BEGIN

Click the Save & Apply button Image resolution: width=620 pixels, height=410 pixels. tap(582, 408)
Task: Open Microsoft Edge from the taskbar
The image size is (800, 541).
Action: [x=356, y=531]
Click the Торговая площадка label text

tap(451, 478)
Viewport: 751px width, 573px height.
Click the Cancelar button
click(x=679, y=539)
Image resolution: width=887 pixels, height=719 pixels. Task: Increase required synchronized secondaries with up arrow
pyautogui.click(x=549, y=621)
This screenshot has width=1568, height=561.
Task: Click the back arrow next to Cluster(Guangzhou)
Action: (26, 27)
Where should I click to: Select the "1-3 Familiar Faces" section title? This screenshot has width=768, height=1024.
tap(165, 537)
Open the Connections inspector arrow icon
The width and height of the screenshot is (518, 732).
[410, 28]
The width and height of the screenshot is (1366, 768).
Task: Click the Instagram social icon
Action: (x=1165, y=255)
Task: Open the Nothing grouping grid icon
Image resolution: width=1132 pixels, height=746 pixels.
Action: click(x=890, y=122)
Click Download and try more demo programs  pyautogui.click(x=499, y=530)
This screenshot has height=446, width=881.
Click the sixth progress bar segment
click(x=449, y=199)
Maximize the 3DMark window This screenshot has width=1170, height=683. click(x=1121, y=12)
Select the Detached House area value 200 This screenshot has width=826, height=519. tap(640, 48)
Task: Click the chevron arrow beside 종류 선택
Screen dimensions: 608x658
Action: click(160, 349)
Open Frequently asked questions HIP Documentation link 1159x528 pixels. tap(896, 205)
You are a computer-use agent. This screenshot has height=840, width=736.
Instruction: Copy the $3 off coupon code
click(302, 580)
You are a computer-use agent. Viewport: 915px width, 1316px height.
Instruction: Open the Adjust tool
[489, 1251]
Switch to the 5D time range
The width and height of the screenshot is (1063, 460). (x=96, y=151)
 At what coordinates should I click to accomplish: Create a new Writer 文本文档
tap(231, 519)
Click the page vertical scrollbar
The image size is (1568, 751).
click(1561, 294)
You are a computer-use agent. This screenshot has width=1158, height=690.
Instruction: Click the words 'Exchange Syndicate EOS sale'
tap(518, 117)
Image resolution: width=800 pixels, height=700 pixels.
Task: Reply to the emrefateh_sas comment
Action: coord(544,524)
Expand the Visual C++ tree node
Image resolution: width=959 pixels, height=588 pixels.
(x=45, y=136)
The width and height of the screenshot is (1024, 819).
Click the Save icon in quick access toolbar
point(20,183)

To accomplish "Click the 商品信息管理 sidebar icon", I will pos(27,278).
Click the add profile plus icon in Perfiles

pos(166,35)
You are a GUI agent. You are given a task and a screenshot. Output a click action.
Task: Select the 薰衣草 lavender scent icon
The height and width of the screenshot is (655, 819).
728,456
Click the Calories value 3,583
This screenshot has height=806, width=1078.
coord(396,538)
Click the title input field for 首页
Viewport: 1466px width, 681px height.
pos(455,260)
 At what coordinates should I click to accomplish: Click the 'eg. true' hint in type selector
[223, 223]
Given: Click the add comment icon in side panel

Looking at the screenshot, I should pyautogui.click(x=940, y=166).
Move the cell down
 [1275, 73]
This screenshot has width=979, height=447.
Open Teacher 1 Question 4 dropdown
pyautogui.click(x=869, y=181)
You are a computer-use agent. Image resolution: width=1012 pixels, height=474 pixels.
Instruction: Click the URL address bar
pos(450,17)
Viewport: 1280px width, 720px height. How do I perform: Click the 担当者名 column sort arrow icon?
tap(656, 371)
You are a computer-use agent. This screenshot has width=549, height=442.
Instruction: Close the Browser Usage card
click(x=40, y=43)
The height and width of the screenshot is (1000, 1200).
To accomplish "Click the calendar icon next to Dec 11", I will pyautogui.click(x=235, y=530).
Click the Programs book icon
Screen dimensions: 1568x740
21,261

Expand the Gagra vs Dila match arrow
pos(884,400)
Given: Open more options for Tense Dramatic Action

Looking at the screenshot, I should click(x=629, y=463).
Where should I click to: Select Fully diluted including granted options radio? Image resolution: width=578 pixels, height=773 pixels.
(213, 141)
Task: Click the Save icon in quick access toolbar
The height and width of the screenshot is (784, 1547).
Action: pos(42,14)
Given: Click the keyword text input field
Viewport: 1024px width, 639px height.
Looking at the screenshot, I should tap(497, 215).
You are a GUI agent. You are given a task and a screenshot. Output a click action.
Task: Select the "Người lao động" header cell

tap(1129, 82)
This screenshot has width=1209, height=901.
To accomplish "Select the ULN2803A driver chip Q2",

END

**Exercise brief:** Count the lines in these records that hold the string "computer". Only the number is wanted.

**Result:** 5